## WHAT IS EXPECTED:
Please read the records below and return each line holding the string "will".

## RECORDED DATA:
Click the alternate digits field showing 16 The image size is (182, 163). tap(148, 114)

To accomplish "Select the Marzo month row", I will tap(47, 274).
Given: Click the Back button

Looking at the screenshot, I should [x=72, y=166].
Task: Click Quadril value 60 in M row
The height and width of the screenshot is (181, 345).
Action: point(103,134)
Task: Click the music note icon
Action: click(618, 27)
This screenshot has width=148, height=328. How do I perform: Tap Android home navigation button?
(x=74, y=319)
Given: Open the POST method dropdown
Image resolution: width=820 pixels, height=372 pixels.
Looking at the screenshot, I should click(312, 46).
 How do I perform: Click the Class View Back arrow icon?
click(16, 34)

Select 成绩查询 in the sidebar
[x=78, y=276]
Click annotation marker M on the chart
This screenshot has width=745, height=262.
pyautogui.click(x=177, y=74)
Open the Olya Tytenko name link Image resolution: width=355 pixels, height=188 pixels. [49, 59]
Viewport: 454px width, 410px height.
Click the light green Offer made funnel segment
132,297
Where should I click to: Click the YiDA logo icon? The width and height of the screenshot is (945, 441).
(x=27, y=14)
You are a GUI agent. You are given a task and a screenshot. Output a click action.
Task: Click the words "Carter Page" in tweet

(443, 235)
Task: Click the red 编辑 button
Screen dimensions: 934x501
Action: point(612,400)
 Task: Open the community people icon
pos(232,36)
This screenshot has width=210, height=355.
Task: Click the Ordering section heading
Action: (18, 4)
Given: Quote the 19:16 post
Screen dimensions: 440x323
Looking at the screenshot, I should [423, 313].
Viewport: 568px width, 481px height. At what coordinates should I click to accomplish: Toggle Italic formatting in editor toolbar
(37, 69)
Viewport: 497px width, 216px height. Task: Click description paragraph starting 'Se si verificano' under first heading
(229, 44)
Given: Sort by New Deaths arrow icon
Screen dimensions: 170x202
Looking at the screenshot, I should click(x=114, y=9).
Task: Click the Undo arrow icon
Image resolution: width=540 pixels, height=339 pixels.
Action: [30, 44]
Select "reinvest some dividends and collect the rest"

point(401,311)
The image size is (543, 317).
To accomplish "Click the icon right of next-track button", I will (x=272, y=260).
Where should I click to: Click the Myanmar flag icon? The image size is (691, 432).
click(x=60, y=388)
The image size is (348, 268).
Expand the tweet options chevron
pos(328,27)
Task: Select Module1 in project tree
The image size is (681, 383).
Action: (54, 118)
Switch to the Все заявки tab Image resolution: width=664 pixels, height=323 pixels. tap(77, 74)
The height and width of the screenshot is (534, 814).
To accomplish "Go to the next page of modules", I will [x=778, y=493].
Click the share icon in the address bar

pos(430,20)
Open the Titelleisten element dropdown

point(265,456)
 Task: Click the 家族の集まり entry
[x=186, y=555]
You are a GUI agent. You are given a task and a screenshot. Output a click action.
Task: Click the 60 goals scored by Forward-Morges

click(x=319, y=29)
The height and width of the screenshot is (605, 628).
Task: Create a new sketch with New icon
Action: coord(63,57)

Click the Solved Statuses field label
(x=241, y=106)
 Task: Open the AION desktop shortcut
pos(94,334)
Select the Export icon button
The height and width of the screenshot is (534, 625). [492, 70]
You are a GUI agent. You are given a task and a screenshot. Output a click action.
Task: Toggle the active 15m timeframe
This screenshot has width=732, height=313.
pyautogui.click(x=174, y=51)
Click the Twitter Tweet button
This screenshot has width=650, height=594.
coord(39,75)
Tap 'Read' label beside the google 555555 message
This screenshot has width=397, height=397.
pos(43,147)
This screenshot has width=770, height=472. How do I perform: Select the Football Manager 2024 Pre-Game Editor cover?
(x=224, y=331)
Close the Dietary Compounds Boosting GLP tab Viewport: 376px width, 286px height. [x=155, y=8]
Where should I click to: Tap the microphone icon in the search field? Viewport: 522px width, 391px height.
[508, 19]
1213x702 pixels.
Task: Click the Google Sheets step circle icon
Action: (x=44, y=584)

## THE COMPLETED TASK:
To accomplish "Select the Marzo month row", I will tap(47, 274).
To accomplish "Click the icon right of next-track button", I will (x=272, y=260).
To accomplish "Go to the next page of modules", I will [x=778, y=493].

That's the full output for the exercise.